From Mr S. I. Dajani, MRPharmS
SIR,-I decided to go public with my concerns about transparency at Lambeth after exhausting all possible formal and discreet routes with no assurances in sight that I will ever get any answers in confidence. But delaying tactics are practised well on the Council. They inhibit progress and disadvantage the strengths of our profession.
My decision was not taken lightly and, even though I am fully aware of the consequences, something had to be done to show the members that it was not the majority of Council members who were failing them.
The salaries issue is a small piece of a jigsaw that has brought other issues to the fore of our proud profession. Apart from and in addition to Mr Khan's accurate account (PJ, August 12, p236) and Dr Evans's appropriate comment that the Society is facing financial disarray (PJ, August 12, p227), it shows that Council members have no authority anymore and that nothing has improved despite all the rhetoric about corporate governance. Instead we have a mysterious Remuneration Committee that has sprung out of nowhere, we have a huge deficit, we have reduced the number of important professional policies by way of compensation, and we have bought an expensive flat which will need furnishing. The PJ is in danger of losing its indepedence, there have been secretive senior staff pay increases, selective corporate governance procedures, and the list goes on.

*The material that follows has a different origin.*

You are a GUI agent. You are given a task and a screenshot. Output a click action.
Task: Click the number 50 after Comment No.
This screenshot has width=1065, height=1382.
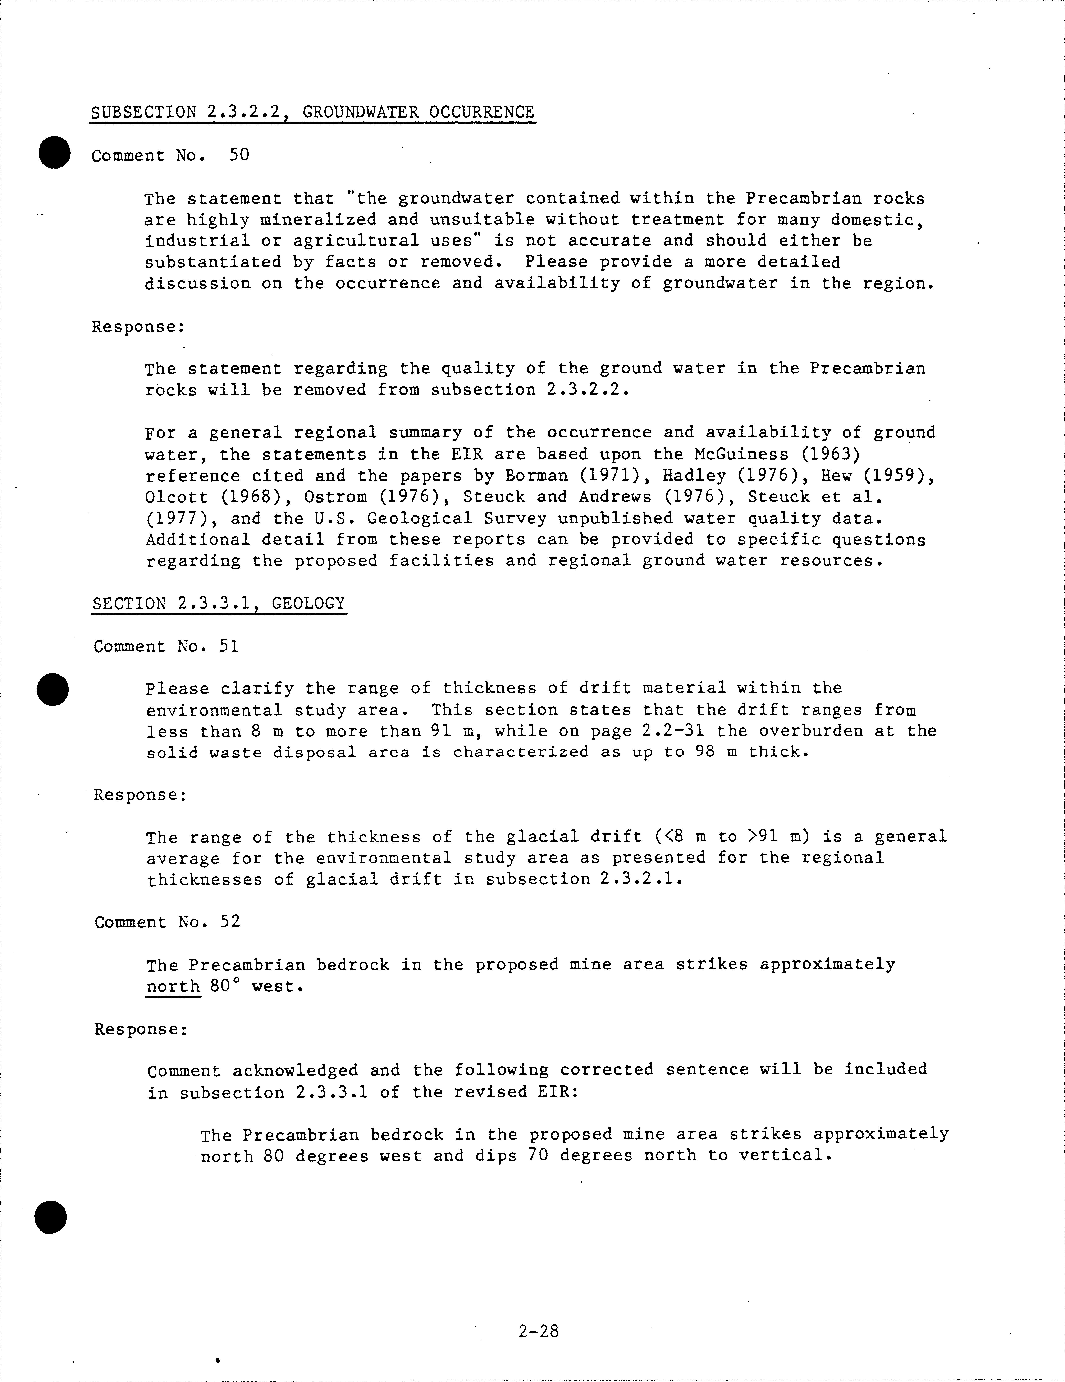pos(239,155)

To say the Council is unrepresentative is not true. It is being represented by and for a clique of senior Council members and some senior members of staff. All I ask is that the membership know to whom they should direct their frustrations and angst. This cannot be the Council; most members are trying to carry out their duties conscientiously but are being obstructed in the process.

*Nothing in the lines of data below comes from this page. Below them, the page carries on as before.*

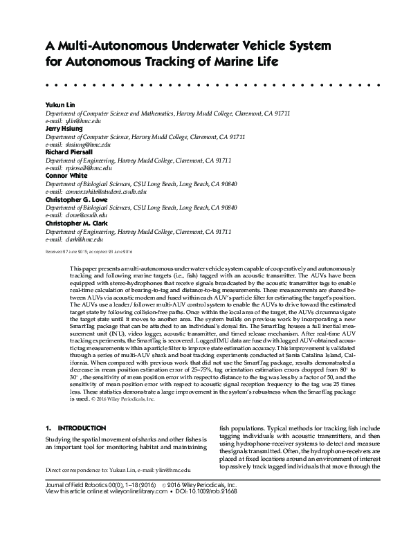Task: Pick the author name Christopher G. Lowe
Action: tap(78, 201)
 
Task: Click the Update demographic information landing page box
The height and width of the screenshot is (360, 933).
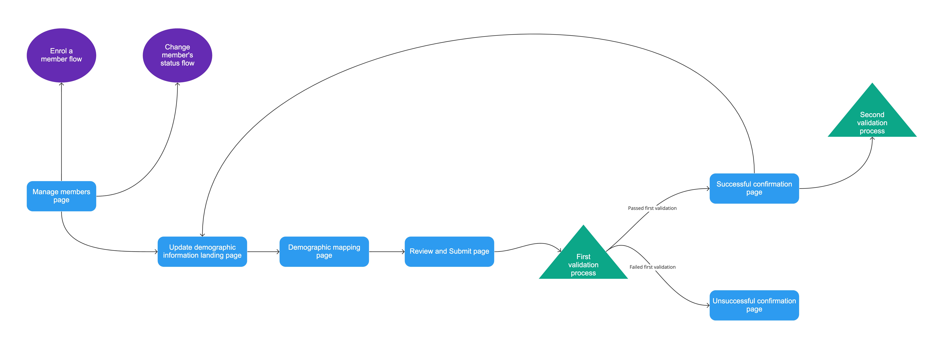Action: coord(202,251)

In the light of this, how can Professor Veitch (PJ, August 19, p264) think we can truly represent the profession when we are denied information? Most of us did not know about the flat purchase until we saw copies of the C&D!
My questions still go unanswered; instead, we are being asked to save money from the "paper clip" budget in order to reduce the deficit and being denied authority to investigate where the huge outlays are going.
I am surprised that Professor Veitch feels that I wish to undermine the profession. All I am seeking to do is make the Council more representative and to help members feel that it genuinely represents them.
I have nothing to gain by puting my neck on the line in this way. I have at least 35 years before state retirement. That is impetus and incentive enough for me to want to get the Society's house in order so that it can leave a legacy stronger than that which is being left now. For the record, I believe in loyalty and collective responsibility, if all is above board and fair. I see Council members these days as having changed simply into acting figureheads, clearing up the mess made by others, deciding the odd bit of policy and sitting pretty. My main sympathies lie with the members who are paying more a year for less and for the majority of the Society staff who, like the members, get little gratitude and are powerless to do anything. Professor Veitch needs to realise the real damage was being done from within well before I ever came along and that my outburst, along with others, is a mere symptom of this fact.